::: RECORDS FOR THIS TASK
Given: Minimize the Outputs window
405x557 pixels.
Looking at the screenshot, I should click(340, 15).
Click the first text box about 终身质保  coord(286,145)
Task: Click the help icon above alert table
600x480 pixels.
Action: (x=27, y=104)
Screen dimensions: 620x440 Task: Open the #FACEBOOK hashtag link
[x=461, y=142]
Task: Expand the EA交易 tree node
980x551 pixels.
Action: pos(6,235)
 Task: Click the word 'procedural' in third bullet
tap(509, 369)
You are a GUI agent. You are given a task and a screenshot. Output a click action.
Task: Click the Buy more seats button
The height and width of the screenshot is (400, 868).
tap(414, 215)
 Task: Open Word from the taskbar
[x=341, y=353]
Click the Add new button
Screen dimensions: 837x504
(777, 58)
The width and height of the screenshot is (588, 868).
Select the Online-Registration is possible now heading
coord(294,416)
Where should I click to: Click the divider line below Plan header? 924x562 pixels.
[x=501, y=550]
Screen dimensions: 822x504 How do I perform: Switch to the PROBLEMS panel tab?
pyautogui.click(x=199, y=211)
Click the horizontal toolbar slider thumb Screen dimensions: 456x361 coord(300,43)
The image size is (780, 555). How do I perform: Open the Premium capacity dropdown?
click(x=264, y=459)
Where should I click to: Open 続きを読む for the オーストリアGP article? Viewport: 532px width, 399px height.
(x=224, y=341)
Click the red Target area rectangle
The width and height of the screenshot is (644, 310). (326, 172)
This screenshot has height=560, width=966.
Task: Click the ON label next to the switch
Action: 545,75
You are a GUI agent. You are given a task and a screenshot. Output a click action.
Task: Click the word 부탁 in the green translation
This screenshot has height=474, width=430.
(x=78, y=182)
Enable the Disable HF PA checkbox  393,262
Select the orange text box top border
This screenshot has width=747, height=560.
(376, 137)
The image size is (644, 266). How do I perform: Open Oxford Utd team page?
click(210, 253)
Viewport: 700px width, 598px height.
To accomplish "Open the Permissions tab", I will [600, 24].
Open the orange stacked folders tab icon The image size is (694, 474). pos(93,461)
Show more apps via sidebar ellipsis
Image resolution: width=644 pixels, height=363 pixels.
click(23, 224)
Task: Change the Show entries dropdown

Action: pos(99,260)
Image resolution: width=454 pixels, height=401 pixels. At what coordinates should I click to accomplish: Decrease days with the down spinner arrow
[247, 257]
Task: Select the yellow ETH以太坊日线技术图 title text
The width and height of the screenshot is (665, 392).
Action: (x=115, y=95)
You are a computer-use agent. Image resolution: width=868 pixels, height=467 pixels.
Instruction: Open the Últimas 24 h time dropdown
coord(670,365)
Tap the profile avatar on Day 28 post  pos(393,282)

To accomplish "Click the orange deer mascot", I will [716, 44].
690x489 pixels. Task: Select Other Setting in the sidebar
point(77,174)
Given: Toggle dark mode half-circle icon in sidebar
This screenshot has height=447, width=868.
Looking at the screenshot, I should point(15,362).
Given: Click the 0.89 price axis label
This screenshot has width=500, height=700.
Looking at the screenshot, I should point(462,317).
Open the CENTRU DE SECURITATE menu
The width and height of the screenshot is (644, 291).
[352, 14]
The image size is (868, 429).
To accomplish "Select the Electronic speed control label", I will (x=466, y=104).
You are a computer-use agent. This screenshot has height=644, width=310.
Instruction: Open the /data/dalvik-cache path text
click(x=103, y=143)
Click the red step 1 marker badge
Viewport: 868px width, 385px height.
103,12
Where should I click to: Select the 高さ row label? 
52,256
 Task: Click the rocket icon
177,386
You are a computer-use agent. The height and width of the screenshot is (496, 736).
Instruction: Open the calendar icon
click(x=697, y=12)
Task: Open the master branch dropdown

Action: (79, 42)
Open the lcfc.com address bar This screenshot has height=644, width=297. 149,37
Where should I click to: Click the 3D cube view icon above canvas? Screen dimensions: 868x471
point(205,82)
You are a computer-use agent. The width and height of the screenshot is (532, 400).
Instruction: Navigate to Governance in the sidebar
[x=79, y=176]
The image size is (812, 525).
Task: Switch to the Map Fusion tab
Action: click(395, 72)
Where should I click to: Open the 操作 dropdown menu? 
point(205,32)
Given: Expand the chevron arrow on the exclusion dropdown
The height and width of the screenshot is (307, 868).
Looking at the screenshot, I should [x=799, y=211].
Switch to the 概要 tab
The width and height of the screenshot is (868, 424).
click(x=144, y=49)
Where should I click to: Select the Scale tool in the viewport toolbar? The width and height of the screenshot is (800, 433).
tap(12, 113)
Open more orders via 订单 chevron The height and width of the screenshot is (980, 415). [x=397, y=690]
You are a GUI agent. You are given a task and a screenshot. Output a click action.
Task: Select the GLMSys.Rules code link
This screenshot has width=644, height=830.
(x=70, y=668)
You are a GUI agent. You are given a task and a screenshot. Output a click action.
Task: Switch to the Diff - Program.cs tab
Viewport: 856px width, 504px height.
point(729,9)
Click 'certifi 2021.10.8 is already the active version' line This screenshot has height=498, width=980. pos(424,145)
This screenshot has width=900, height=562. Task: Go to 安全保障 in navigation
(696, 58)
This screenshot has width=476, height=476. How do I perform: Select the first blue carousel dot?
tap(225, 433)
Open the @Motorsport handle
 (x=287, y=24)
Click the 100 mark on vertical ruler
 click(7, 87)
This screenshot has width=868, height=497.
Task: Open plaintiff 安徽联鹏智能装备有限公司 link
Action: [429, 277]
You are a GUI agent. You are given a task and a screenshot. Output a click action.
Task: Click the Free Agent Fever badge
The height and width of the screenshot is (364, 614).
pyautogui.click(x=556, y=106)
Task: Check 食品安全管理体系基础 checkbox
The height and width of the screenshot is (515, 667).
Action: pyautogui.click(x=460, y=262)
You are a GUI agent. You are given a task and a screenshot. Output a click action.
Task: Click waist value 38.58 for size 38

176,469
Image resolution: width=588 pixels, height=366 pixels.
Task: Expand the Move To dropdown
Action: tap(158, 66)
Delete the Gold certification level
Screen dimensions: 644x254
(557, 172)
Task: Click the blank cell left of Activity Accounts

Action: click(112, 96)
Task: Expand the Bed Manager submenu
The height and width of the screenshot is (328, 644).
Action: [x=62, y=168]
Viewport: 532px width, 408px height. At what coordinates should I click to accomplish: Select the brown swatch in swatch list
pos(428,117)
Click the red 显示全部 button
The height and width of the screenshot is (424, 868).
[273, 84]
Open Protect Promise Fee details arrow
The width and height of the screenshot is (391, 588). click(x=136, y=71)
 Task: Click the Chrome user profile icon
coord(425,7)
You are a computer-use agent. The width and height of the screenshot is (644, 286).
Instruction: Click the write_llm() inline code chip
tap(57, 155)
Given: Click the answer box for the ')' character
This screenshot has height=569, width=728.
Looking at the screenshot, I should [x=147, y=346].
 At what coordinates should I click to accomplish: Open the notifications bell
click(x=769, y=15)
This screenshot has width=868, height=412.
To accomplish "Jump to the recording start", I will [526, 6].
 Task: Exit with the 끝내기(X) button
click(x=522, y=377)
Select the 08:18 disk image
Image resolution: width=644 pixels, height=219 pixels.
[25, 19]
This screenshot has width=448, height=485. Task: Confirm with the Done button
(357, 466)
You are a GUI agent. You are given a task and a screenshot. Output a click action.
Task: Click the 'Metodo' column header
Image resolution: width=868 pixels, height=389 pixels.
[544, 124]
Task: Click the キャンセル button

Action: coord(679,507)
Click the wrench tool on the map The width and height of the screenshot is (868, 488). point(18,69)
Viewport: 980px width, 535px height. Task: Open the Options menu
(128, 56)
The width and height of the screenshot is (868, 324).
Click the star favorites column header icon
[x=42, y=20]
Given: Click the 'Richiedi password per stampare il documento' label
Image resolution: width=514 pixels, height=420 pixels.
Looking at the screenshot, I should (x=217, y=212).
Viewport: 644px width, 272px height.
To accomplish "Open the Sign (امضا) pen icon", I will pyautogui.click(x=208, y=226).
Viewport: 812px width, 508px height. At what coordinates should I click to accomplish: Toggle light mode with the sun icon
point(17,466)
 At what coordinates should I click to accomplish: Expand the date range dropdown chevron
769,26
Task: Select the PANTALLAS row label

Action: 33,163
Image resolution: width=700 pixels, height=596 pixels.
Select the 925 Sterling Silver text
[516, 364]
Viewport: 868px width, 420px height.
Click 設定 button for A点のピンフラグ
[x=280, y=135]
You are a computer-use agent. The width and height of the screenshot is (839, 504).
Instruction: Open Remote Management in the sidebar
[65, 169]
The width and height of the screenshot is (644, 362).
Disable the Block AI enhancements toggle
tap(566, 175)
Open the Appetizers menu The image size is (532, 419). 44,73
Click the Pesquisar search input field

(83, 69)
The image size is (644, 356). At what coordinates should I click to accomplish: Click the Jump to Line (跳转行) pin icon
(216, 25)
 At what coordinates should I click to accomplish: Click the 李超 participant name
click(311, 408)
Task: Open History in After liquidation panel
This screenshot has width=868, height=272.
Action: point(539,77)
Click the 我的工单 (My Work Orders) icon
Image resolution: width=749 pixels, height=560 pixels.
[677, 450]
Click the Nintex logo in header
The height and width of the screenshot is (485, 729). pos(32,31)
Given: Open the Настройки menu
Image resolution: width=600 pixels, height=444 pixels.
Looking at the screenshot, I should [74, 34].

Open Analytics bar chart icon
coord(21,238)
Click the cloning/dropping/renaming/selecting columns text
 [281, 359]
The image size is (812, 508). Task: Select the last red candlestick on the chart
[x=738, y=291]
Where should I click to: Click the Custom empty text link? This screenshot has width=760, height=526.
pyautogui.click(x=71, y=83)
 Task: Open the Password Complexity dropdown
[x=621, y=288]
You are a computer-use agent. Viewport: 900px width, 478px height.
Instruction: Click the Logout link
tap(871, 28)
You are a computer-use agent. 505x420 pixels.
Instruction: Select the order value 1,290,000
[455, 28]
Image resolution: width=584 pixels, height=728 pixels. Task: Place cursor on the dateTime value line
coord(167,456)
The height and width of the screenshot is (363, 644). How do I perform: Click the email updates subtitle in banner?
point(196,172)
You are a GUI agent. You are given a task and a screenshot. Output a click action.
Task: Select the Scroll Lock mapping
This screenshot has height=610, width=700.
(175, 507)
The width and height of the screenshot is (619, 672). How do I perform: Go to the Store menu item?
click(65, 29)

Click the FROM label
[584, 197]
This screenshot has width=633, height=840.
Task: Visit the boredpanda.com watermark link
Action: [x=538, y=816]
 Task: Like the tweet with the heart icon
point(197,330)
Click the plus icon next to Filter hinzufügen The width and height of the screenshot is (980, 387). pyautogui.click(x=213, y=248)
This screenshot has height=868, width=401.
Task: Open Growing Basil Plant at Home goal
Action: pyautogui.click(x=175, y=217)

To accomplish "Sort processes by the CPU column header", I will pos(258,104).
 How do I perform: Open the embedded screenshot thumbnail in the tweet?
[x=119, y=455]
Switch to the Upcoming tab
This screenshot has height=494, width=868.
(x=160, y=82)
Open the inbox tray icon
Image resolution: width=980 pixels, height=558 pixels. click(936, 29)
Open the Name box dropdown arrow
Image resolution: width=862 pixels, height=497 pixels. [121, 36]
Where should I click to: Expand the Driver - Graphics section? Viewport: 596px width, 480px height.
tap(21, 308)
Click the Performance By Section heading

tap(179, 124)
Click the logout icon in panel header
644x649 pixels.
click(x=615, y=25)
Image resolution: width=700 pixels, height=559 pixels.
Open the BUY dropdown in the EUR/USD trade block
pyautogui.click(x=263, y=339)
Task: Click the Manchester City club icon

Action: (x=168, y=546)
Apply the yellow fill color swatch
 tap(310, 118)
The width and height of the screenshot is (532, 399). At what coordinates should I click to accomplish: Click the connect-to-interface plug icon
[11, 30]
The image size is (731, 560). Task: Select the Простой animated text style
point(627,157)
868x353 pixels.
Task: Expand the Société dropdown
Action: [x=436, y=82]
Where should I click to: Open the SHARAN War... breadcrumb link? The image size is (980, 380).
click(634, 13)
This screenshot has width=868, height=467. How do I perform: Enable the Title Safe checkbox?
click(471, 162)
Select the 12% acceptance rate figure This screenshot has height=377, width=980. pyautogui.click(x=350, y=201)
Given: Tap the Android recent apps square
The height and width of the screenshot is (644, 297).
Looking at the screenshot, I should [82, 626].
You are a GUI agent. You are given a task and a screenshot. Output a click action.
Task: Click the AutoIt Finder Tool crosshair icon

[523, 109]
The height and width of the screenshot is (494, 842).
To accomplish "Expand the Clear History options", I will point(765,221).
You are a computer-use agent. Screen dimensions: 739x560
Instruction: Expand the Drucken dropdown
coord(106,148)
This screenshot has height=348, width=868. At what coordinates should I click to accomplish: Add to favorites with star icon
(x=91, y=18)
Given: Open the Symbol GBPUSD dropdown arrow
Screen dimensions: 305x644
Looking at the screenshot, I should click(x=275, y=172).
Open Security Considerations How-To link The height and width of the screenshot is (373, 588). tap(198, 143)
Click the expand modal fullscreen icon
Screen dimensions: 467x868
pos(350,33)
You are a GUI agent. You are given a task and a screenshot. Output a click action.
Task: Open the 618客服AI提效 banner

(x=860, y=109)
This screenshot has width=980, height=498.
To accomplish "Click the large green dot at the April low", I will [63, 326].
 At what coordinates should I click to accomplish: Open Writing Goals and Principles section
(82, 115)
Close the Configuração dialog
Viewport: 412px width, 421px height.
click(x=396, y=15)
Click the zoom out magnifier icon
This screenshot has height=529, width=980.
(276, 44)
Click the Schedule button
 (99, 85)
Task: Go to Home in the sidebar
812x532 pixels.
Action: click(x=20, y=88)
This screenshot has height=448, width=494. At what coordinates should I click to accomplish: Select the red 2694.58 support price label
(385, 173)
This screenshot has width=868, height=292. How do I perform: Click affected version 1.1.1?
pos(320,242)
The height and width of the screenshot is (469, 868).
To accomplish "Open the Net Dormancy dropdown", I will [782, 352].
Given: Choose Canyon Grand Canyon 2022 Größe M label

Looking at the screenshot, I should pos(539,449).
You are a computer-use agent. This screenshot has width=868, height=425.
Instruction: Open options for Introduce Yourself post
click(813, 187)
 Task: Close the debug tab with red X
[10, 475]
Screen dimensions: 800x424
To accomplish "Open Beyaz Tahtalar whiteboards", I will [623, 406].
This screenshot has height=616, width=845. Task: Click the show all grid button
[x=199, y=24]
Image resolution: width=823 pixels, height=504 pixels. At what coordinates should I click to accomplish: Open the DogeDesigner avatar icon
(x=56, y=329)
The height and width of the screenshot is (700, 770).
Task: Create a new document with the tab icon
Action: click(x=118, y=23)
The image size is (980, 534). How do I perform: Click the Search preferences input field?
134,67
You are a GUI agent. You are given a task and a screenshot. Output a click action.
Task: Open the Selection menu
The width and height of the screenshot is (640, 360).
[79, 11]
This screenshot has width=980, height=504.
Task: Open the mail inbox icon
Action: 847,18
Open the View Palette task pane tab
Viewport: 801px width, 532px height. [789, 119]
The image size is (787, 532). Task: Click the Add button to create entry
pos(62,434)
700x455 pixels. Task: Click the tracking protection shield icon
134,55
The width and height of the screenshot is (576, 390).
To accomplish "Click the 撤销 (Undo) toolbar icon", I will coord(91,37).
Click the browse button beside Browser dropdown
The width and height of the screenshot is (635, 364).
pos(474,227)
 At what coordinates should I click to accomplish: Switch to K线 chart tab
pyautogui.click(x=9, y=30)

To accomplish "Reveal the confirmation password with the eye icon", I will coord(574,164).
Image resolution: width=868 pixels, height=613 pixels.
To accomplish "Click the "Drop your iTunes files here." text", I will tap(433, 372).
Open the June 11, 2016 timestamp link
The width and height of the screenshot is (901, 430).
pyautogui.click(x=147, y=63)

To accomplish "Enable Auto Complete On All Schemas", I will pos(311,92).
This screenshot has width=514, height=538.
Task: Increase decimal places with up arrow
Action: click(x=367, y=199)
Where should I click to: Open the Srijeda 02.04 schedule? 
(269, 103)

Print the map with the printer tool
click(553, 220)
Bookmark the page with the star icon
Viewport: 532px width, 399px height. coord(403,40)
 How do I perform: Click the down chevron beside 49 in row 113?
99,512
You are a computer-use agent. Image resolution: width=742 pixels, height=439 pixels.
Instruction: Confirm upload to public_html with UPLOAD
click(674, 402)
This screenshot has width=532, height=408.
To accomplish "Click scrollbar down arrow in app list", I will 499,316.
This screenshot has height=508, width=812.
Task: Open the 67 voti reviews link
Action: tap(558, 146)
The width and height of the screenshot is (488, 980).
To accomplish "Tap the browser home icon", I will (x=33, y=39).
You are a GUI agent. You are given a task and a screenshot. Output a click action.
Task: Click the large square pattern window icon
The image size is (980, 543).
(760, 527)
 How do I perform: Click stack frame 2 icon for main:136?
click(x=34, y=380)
::::::
- **WHAT IS NEEDED**:
Please show all lines from the entries that contain the word "badge".

- **ANSWER TO THIS EXERCISE**:
Click the red step 1 marker badge
Task: Click the Free Agent Fever badge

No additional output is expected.